Rod White shot a universal in 96 with Sky limbs
Butch Shot Hoyt for both of his medals in the team

Darrell Shot Yamaha in 1988-Rick used Yamaha in prior shoots but was using a GM in 88 I believe

Denise Parker shot a GM in her bronze medal team effort. 

Escheev shot a GM as well I believe

Van Alten-Hoyt


----------



## toxoph (Mar 24, 2005)

Thanks Jim. Williams positively won with a Wing, some of the ones you listed I already had. Again, try to be as certain as possible rather than memory. I verified the ones I listed either from photos taken at the Olympics or ads the manufacturer had in magizines boasting about thier bow winning.

How do edit my post?


----------



## Jim C (Oct 15, 2002)

I can't be sure of the wing thing I KNOW that Williams endorsed Wing after he won the gold medal but I was fairly certain he used a Hoyt to win. I will ask Darrell Pace tonight when I see him at the JOAD club. The wing Williams used in the PAA was a near copy of the Hoyt BTW. If DP can't remember, Ann Hoyt most likely will and she lives near me as well. DP shot in the 72 trials, I have an old beat up 122CM face that was signed by all of those who shot in the 72 trials (It was owned by our club's founder the late George Helwig) Since DP shot next to williams I suspect he remembers.

I am going on memory I was seeing what I could recall.


----------



## marzo2 (Sep 20, 2004)

Soo-Nyung Kim in 1988 was shooting a Yamaha EX (Alpha EX??)

Jae-Hun Chung in 1992 was shooting a red TD4 +

Hiroshi Yamamoto in 1984 = Nishizawa and in 2004 a Yamaha 

Tomi Poikolainen in 1980 was shooting a Yamaha (model??)


----------



## 3DBIGBULLX (Dec 30, 2004)

Victor Wunderle used a Mathews.


----------



## toxoph (Mar 24, 2005)

silvies21 said:


> Victor Wunderle used a Mathews.


In 2000? No medal in 2004


Ok, there was an edit button for me on this message but not on the original one. I want to update the list if I can. Ideas?


----------



## Jim C (Oct 15, 2002)

toxoph said:


> In 2000? No medal in 2004


good point, I think he was using a avalon silver-it was a CIA issued bow because it had no identifying marks on it


----------



## Stash (Jun 1, 2002)

1972, Williams and Wilbur both shot Hoyt TDs - Williams went to Wing after the Games. Pretty sure Szydlowska shot a Hoyt PM, Gapchenko some sort of Russian-made knockoff of a Hoyt PM.

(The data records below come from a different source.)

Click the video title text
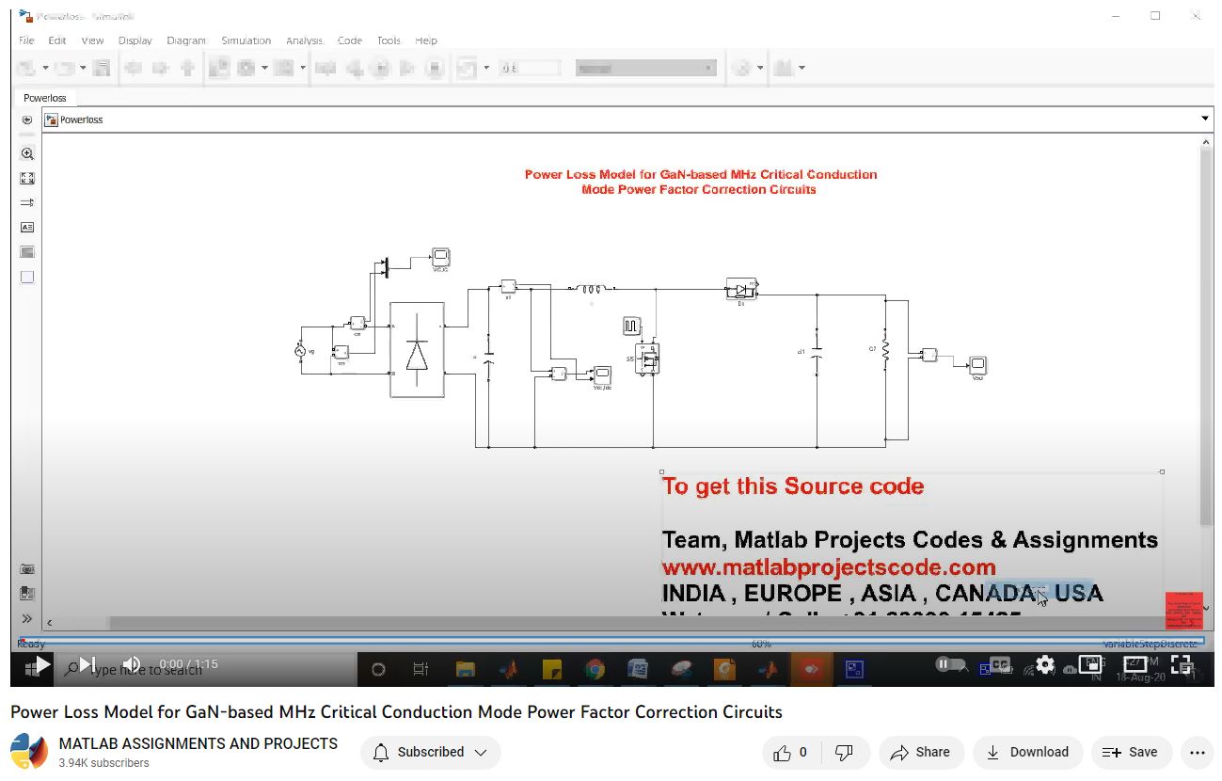Image resolution: width=1222 pixels, height=781 pixels. pyautogui.click(x=396, y=711)
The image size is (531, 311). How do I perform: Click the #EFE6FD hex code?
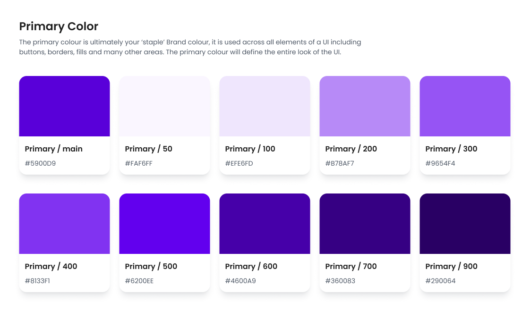click(x=239, y=164)
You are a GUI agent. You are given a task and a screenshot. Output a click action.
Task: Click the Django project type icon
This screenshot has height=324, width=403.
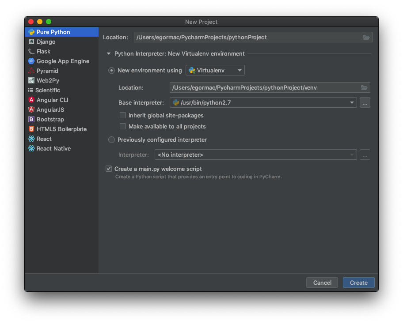coord(31,41)
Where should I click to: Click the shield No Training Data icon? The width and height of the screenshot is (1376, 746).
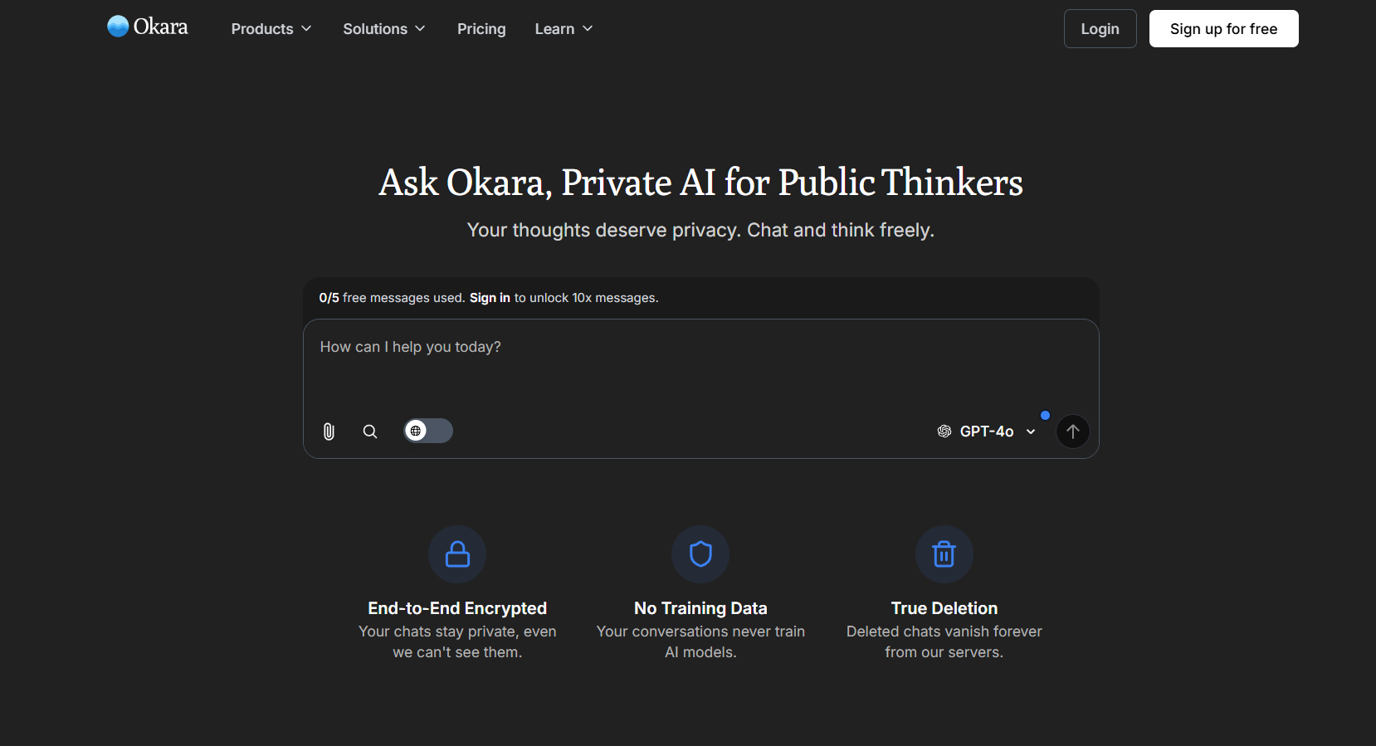(x=700, y=554)
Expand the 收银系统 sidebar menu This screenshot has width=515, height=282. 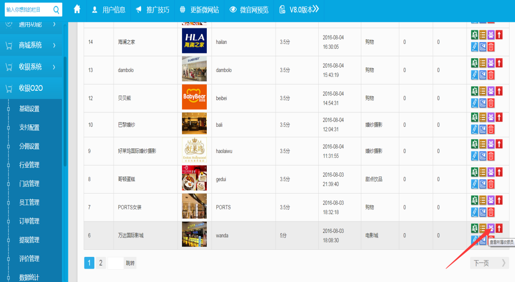tap(31, 67)
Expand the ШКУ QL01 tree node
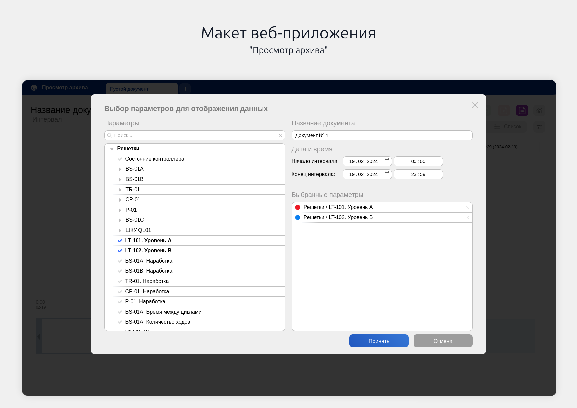Viewport: 577px width, 408px height. click(120, 230)
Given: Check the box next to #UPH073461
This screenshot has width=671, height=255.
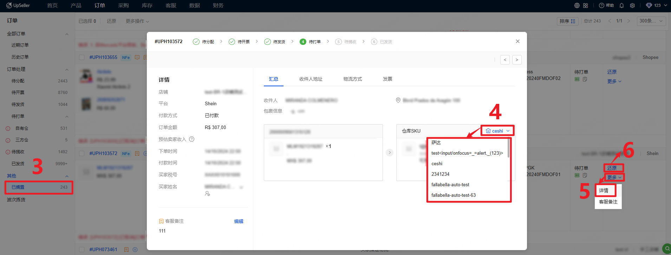Looking at the screenshot, I should [82, 250].
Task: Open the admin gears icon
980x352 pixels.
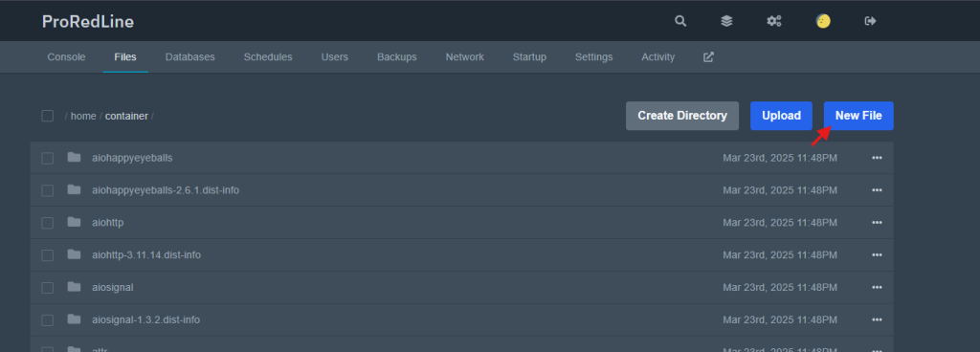Action: 773,21
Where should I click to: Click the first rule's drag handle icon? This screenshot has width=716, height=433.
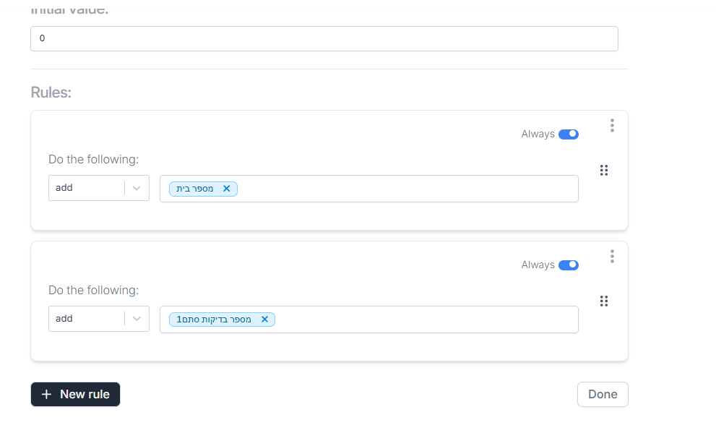point(604,171)
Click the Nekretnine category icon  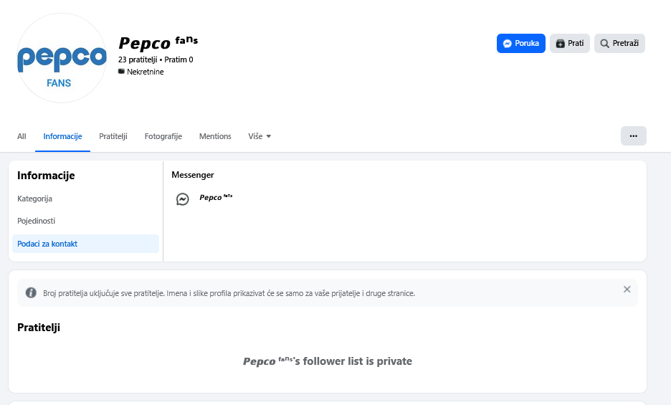(x=121, y=72)
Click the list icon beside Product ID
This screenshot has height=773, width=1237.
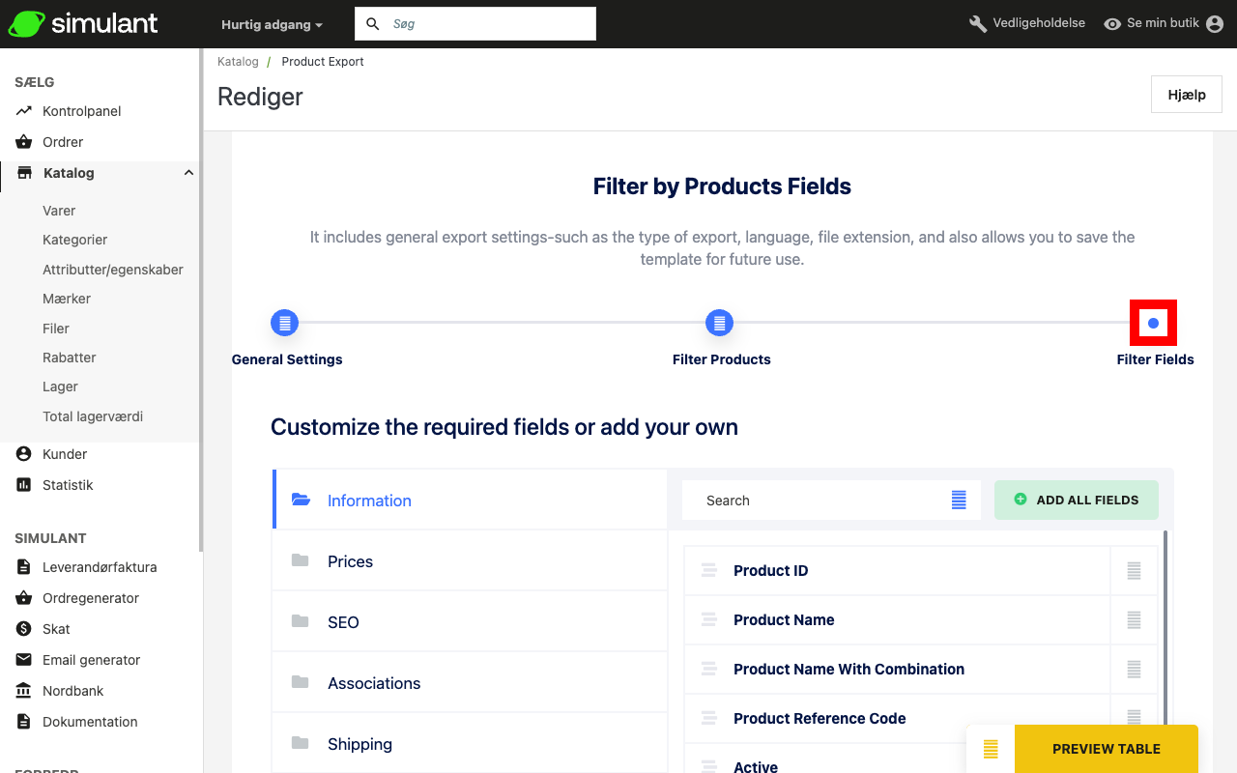[1135, 571]
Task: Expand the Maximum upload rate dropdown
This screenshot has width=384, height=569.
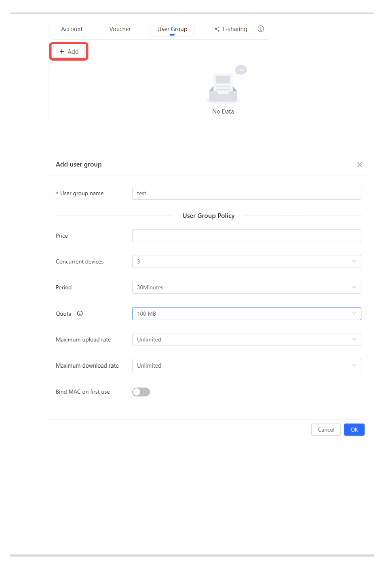Action: 247,339
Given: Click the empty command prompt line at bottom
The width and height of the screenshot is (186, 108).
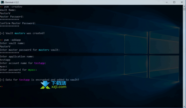Looking at the screenshot, I should tap(1, 87).
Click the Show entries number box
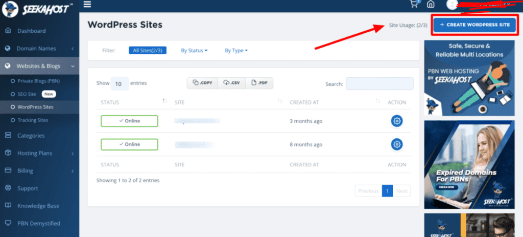 pos(120,83)
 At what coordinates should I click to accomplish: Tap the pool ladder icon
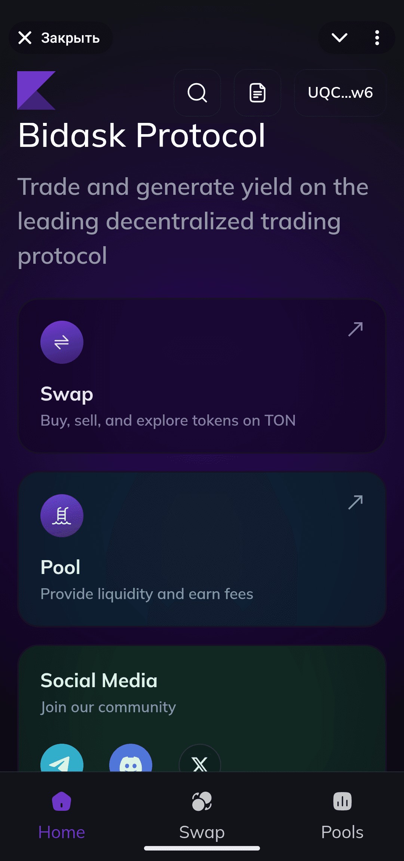[x=62, y=516]
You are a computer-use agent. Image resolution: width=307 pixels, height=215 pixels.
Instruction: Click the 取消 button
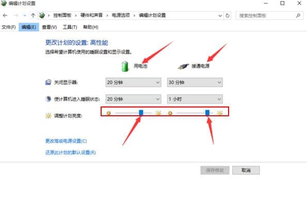click(x=246, y=170)
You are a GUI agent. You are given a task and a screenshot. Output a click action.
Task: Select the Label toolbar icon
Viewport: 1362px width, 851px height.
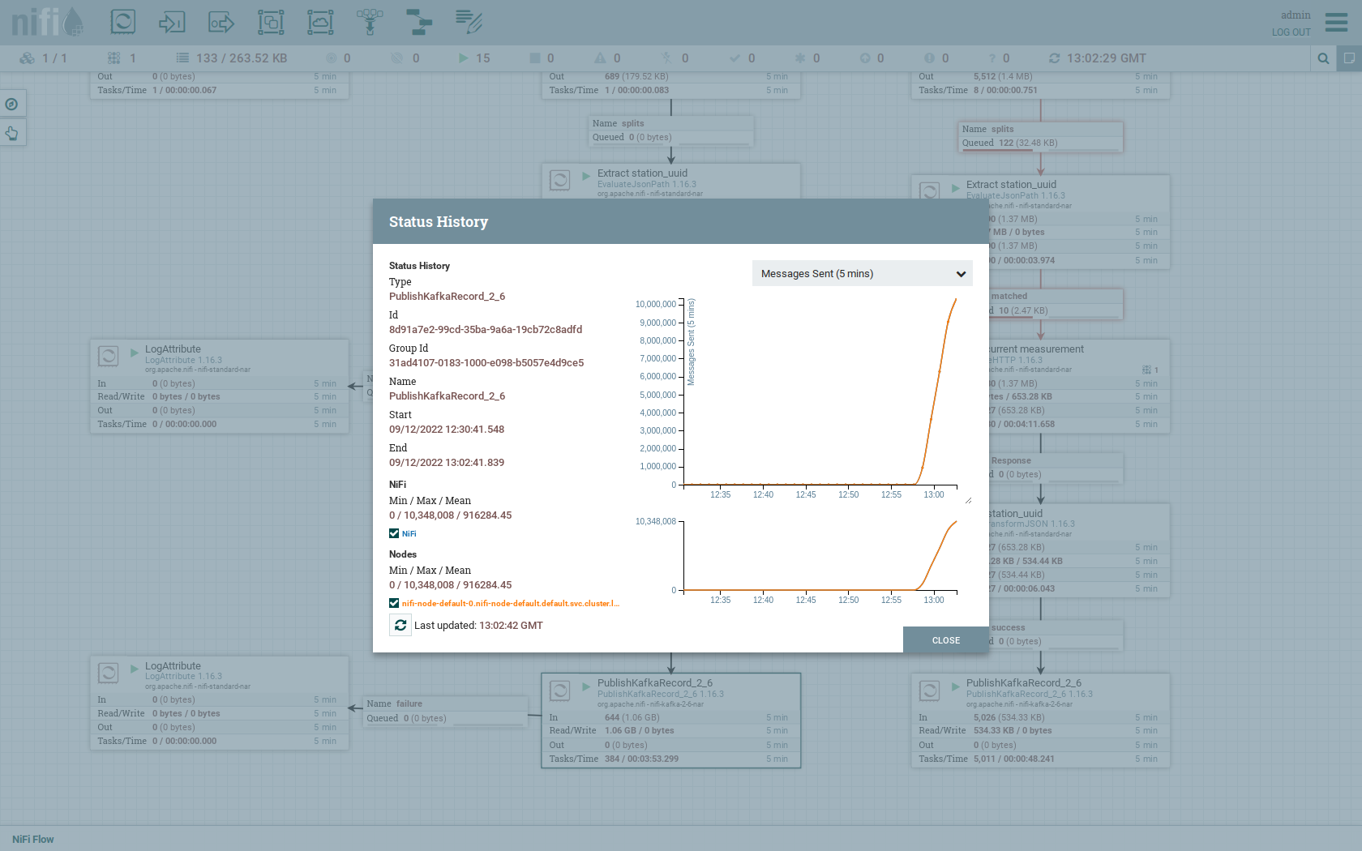[469, 22]
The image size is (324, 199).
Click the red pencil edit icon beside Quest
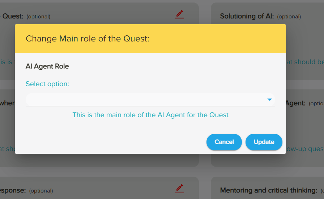(x=179, y=14)
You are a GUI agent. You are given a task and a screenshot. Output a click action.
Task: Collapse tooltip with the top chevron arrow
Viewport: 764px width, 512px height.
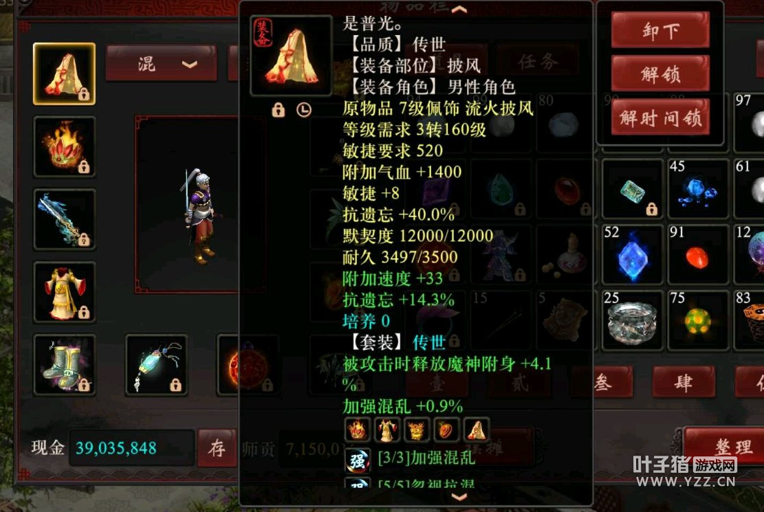tap(459, 9)
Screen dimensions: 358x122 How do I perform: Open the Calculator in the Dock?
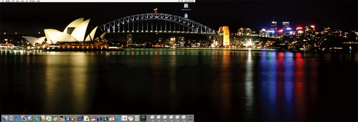pyautogui.click(x=137, y=118)
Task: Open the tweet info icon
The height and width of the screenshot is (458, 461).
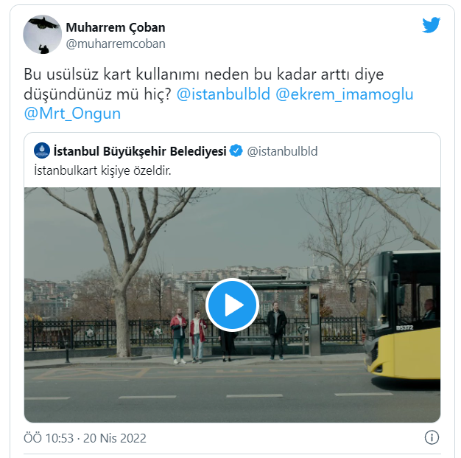Action: click(x=432, y=437)
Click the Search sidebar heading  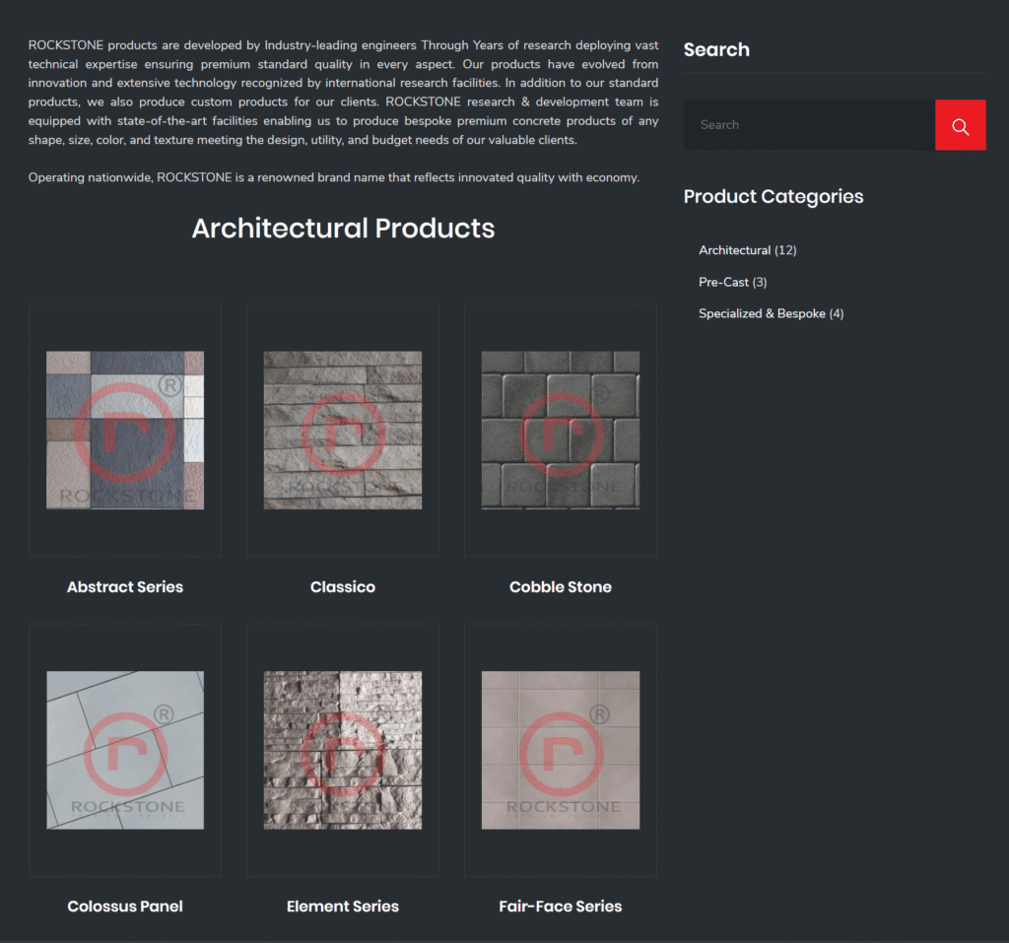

1976, Pace shot a TD2, Ryon shot a Wing Competition II

1980, Poikolainen shot a Yamaha YTSL II (pretty sure, not absolutely), Lossaberidze shot a Wing Competition II

Ferrari always shot Hoyts.


I'll do some more research on the oldies for the S/B positions.


----------



## Mac Pointer (Mar 30, 2005)

Gold Medals past two olympics were won by matrix(2004) and a aerotec (2000)


----------



## marzo2 (Sep 20, 2004)

Simon shot an Axis in 2000




Mac Pointer said:


> Gold Medals past two olympics were won by matrix(2004) and a aerotec (2000)


----------



## bsu_beginner (Feb 14, 2005)

*oh yeah*

hey, whatever happened to the avalon? I thought it was a phenomenal riser. Sigh... why can't some people just keep their hands off a good idea and not feel like they have to change things?


----------



## Mac Pointer (Mar 30, 2005)

that's what I meant...I've got new stuff on the brain :-/


----------



## limbwalker (Sep 26, 2003)

> Bows that have won Olympic medals


Tox, it's the archers that win the medals  The bows just do their job 



> Wunderle-Mathews Handle-Hoyt limbs


Jim, I should know this, but were those Hoyt limbs under that silver tape, or was he using SKY limbs back then?

John.


----------



## barico (Nov 21, 2004)

2004 - Athens, Greece

Gold (Women) (Men) 
PARK Sung Hyun(KOR) samick agulla ultra/ masters limbs
GALIAZZO Marco (ITA) hoyt matrix/ samick masters limbs

Silver 
LEE Sung Jin (KOR) samick agulla ultra
YAMAMOTO Hiroshi (JPN) yahaha

Bronze 
WILLIAMSON Alison (GBR) hoyt aerotec/ hoyt g3
CUDDIHY Tim (AUS) hoyt axis/ hoyt g3

Team 

Gold 
Kor samick agulla ultra/ agulla limbs, samick masters/ masters limbs, hoyt matrix, samick extreme limbs
Kor

Silver 
Chn samick masters riser/ extreme limbs, samick agulla ultra/ extremelimbs, 
TPE 3x hoyt matrix 3xG3

Bronze 
TPE Hout matrix/ g3, W&W exfeel/ g3
UKR hoyt avalon/ fx, hoyt avalon, hoyt matrix



2000 - Sydney, Australia 

Gold (Women) (Men) 
Mi-Jin Yun (KOR) W&W Winact/ Winact
Simon Fairweather (AUS) Hoyt Axis/ FX

Silver 
Nam-Soon Kim (KOR) Samick agulla ultra/ samick carbon limbs
Victor Wunderle (USA) Hoyt Avalon Chrome (Not matthews or sky!)

Bronze 
Soo-Nyung Kim (KOR) Samick agulla Ultra/ Samicj carbon limbs
Wieste Van Alten (NED) Hoyt Avalon/ Vector
Team 

Sorry i cant remember all but this should help. The ones i have written down are from watching the 2000 and 2004 tapes. good luck withthe rest!


----------



## Rich (Sep 9, 2002)

limbwalker said:


> Tox, it's the archers that win the medals  The bows just do their job
> 
> Well said, thank you.


----------



## limbwalker (Sep 26, 2003)

Rich, 

I suspect he knows this. I was just being a smartie-pants. 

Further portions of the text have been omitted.